Stated task:
Convert the rows from the line with "You are a computer-use agent." through the end of the rows into a Markdown table with the columns Line No. and Content, skipping blank lines and leaving out the pictures.

Extracted records:

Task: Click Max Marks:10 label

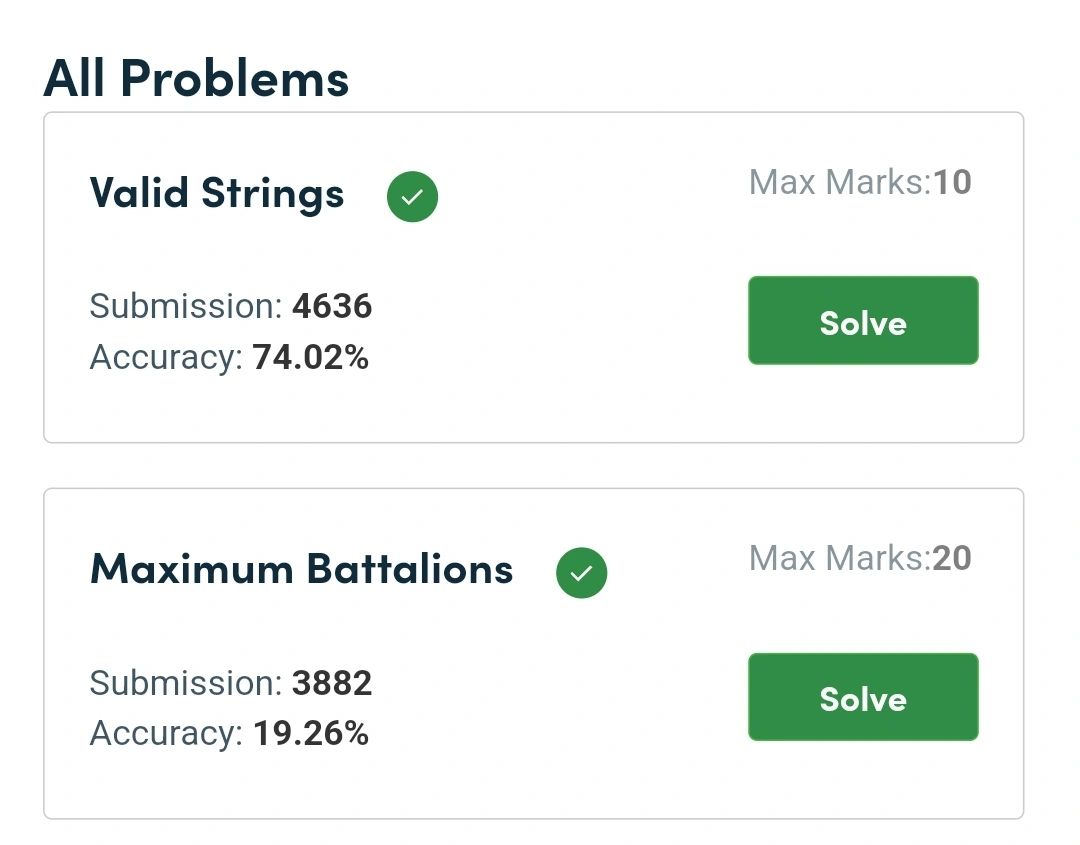Action: [x=860, y=182]
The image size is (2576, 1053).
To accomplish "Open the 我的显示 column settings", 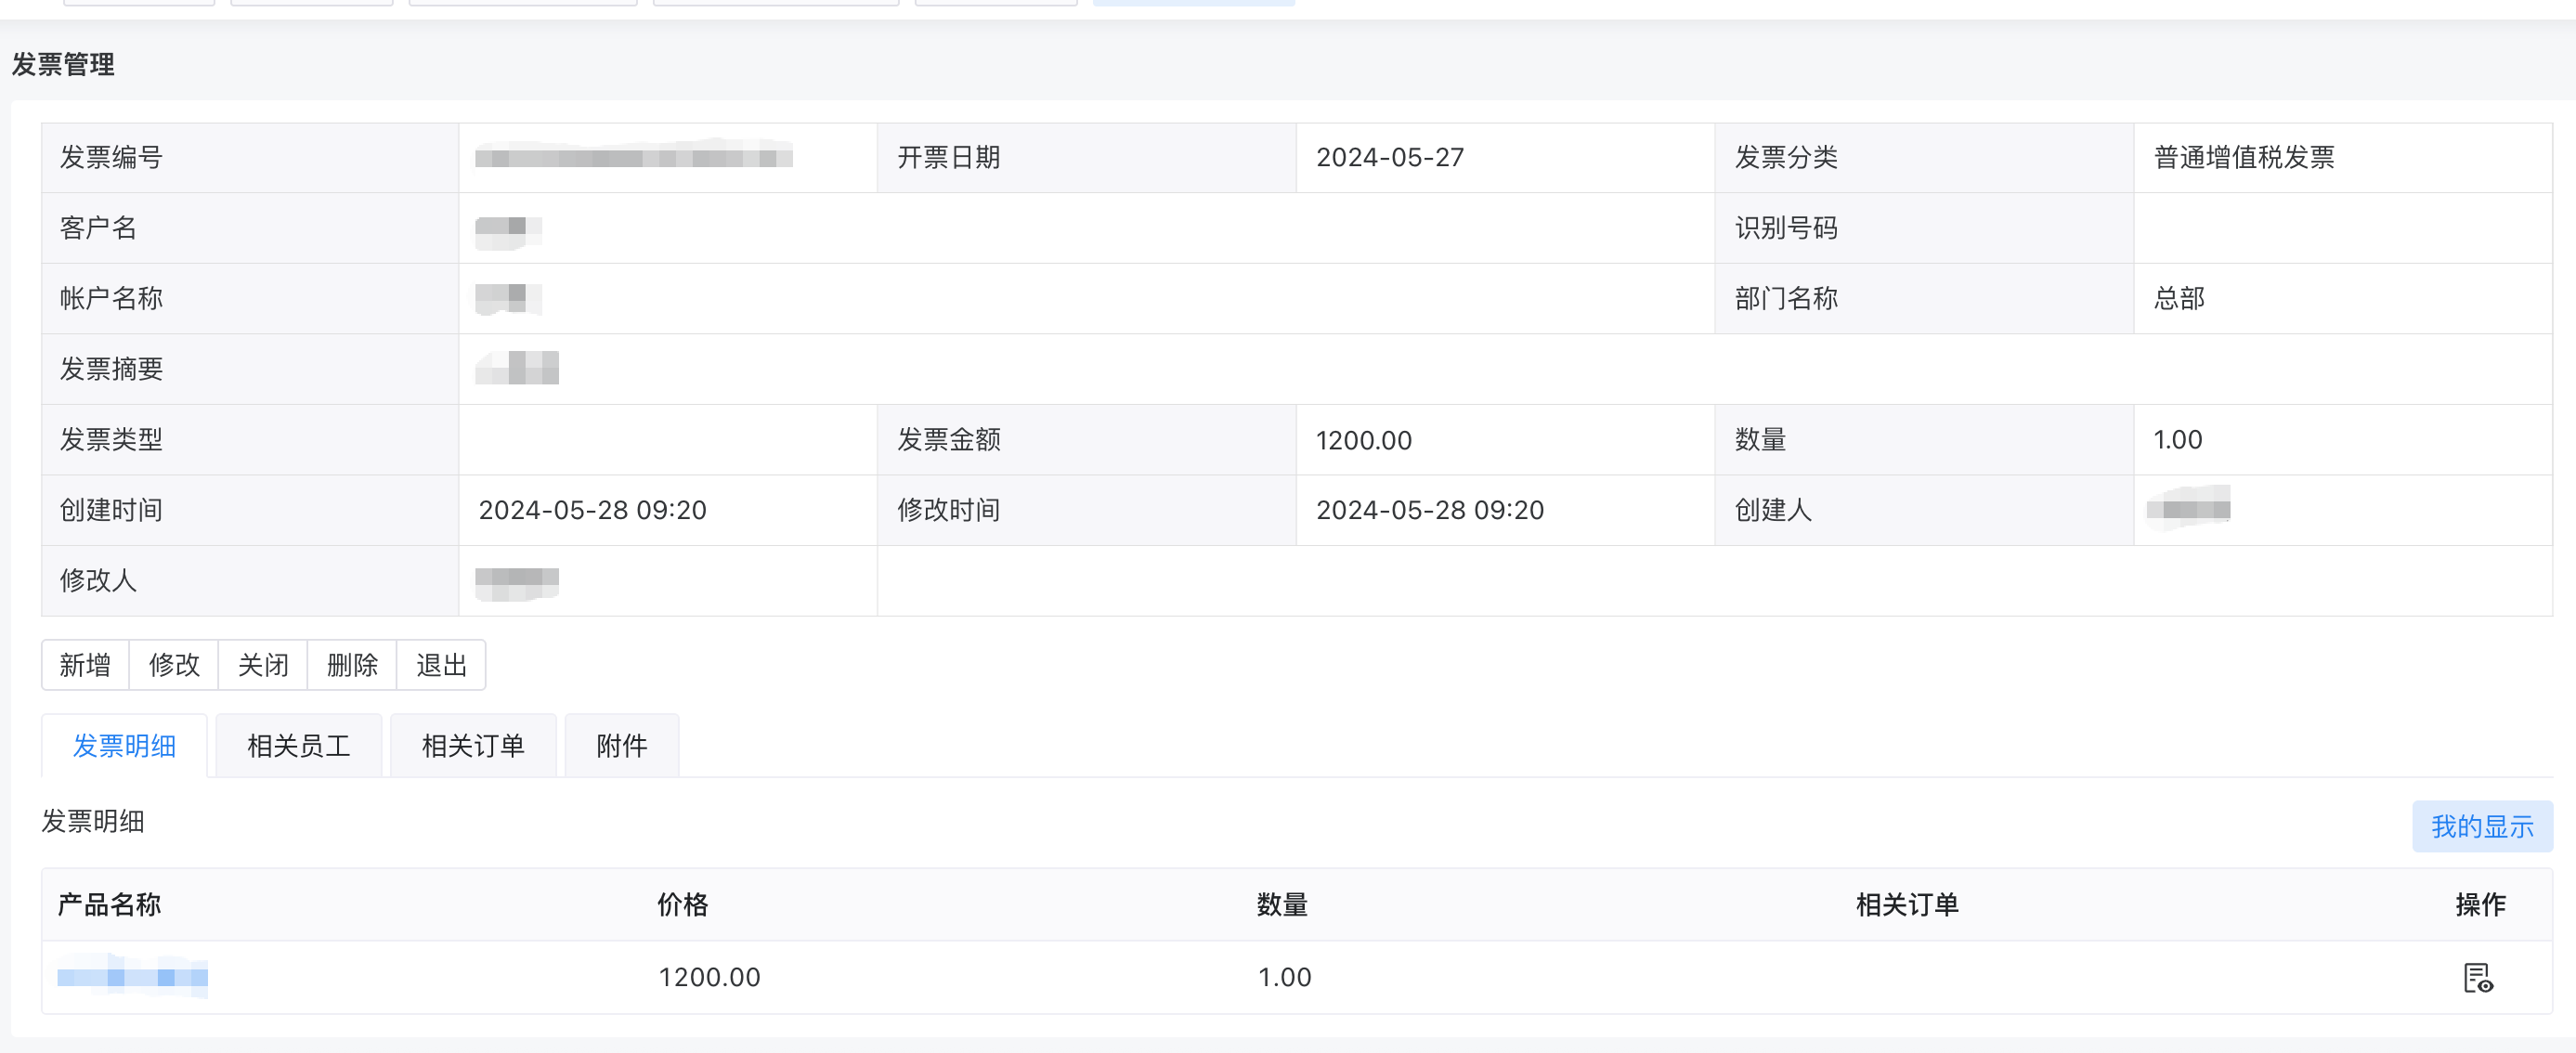I will coord(2481,826).
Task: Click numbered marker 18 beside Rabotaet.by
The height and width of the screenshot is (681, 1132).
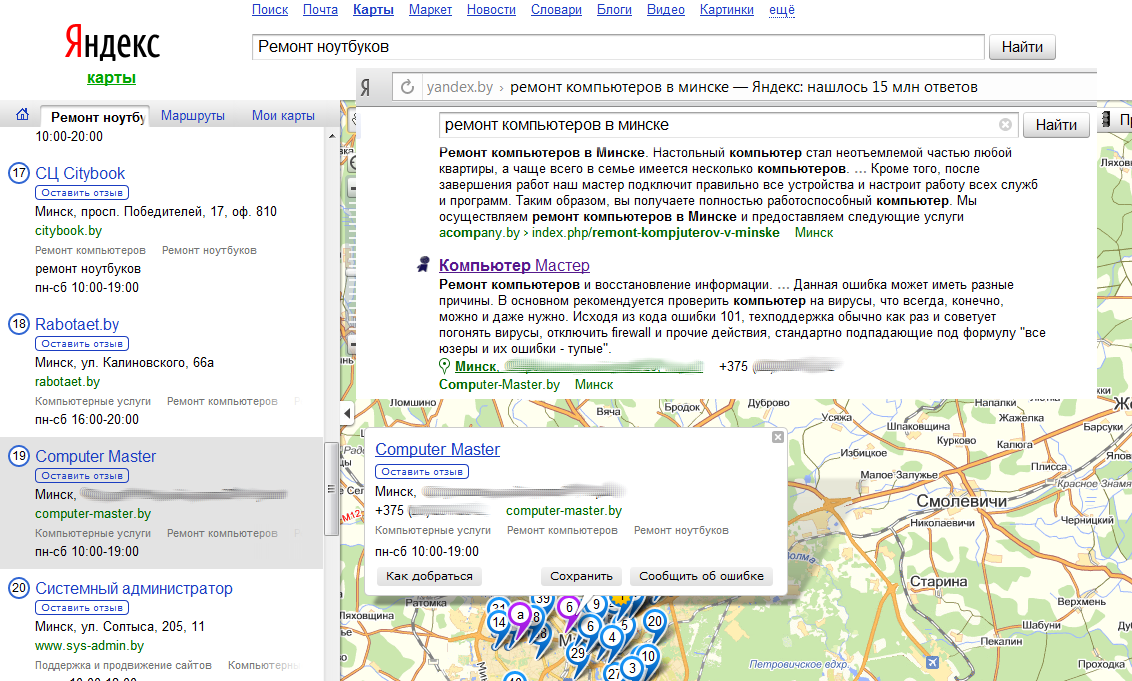Action: 18,324
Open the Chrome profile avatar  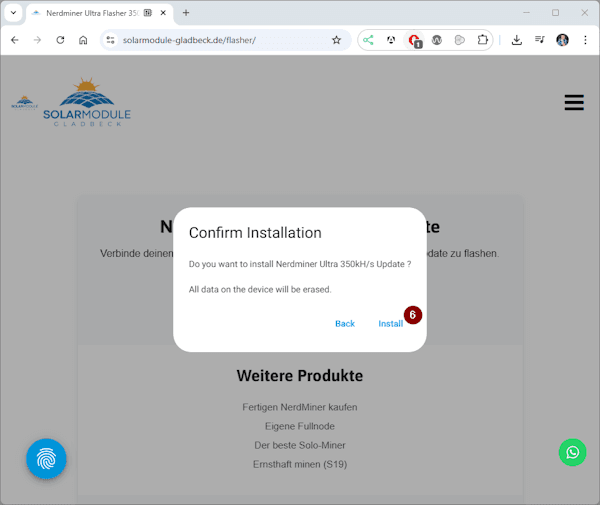tap(562, 40)
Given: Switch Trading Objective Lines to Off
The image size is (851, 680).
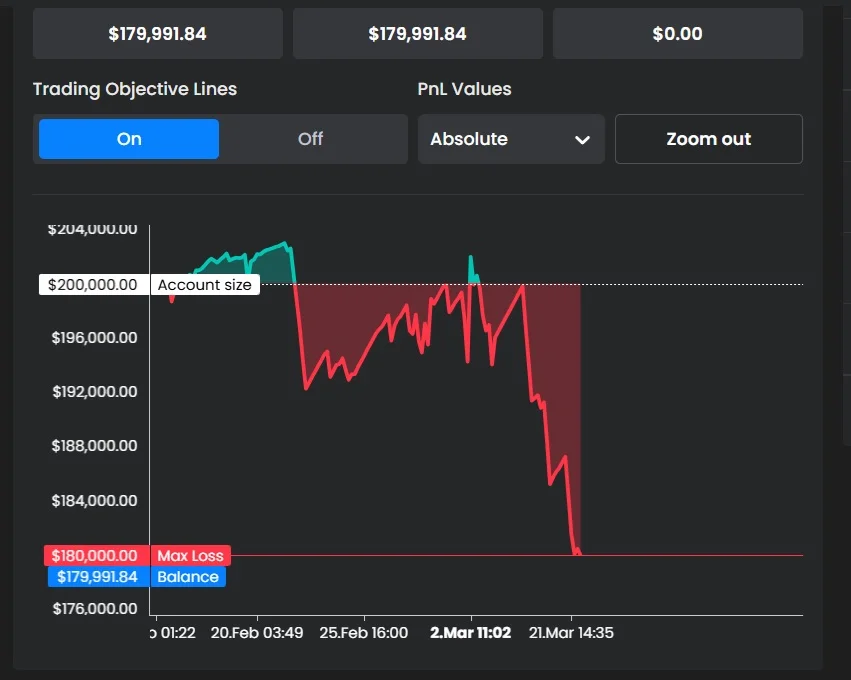Looking at the screenshot, I should click(x=310, y=139).
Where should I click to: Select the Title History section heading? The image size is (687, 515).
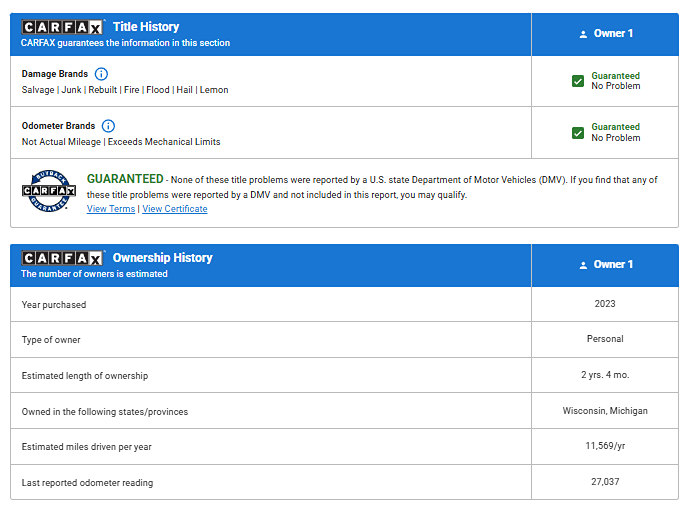click(x=146, y=27)
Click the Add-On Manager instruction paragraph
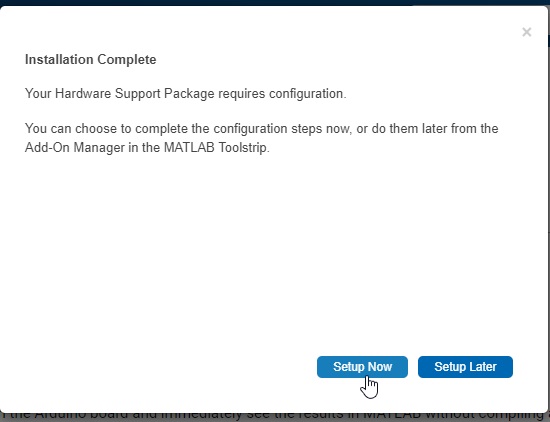Image resolution: width=550 pixels, height=422 pixels. [262, 138]
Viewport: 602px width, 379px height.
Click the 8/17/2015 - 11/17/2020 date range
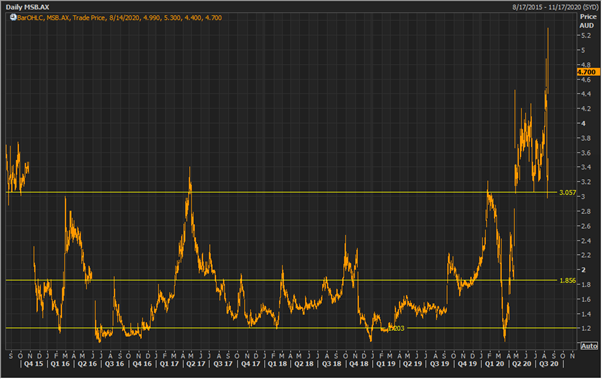click(555, 7)
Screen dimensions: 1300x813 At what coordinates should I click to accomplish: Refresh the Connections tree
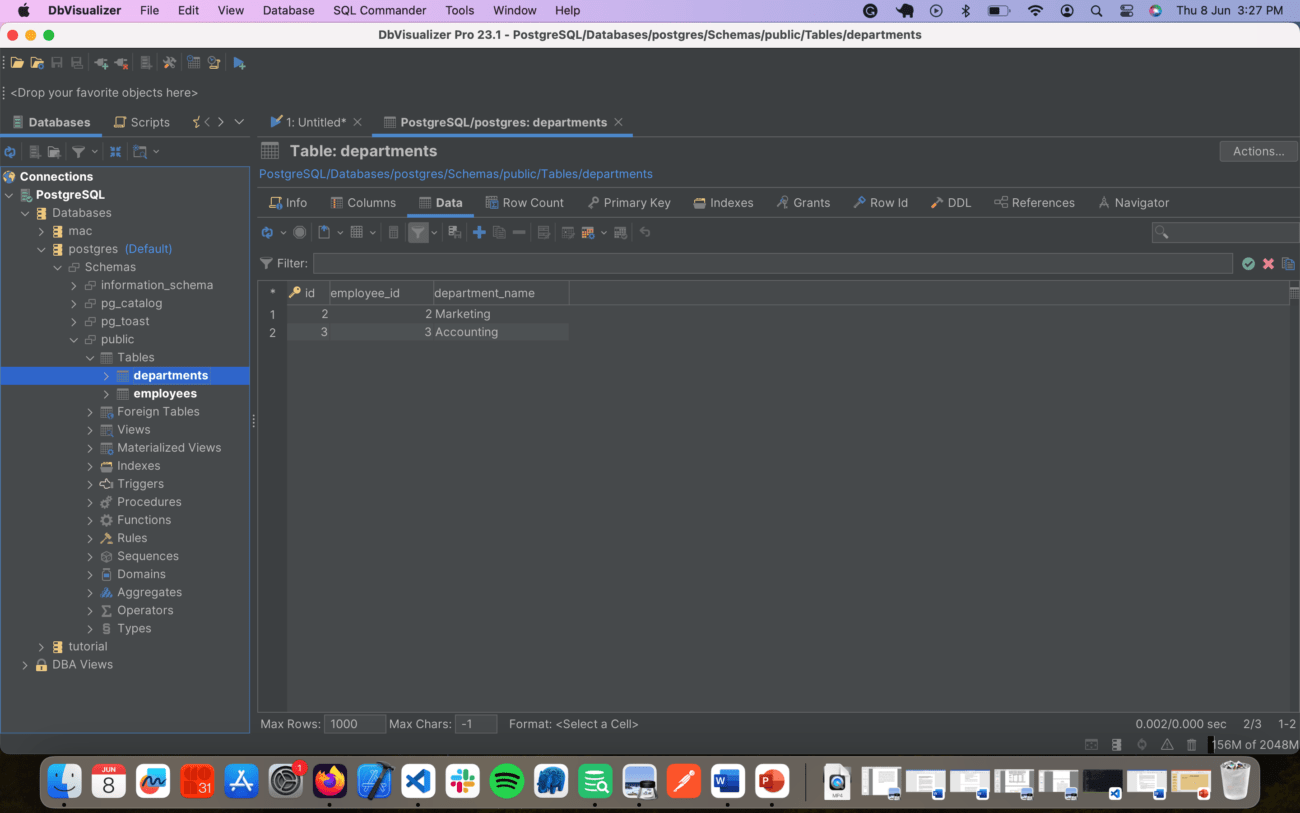point(10,151)
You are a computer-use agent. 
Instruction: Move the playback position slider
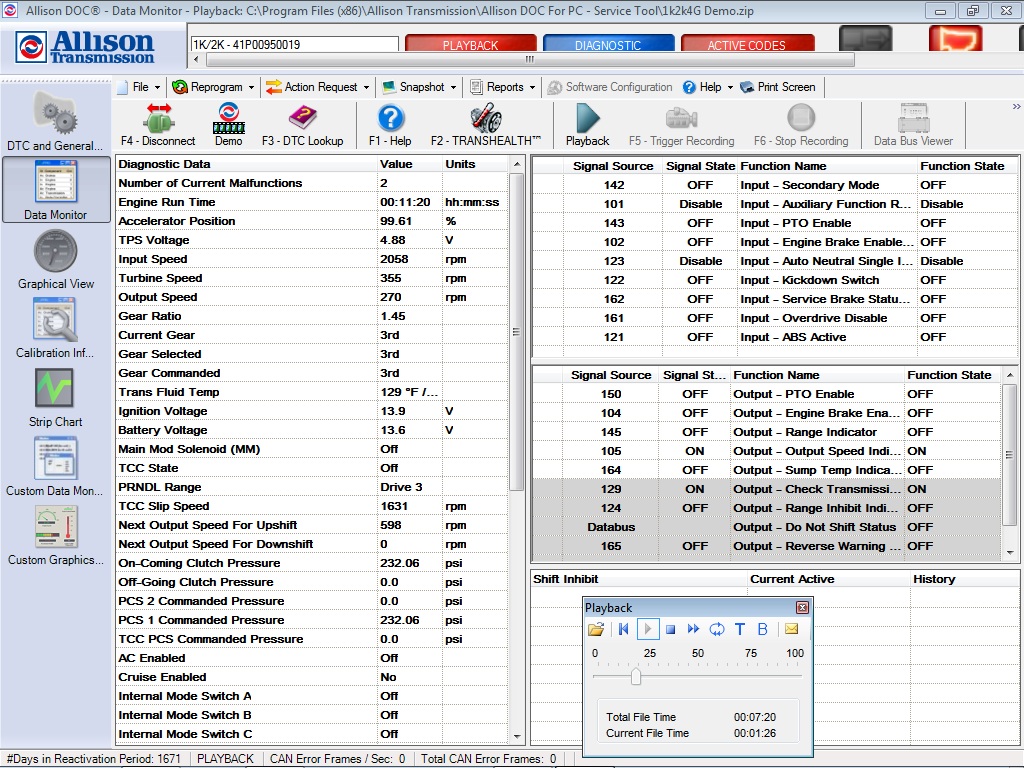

Task solution:
| Line No. | Content |
|---|---|
| 1 | You are a computer-use agent.  |
| 2 | Instruction: Move the playback position slider |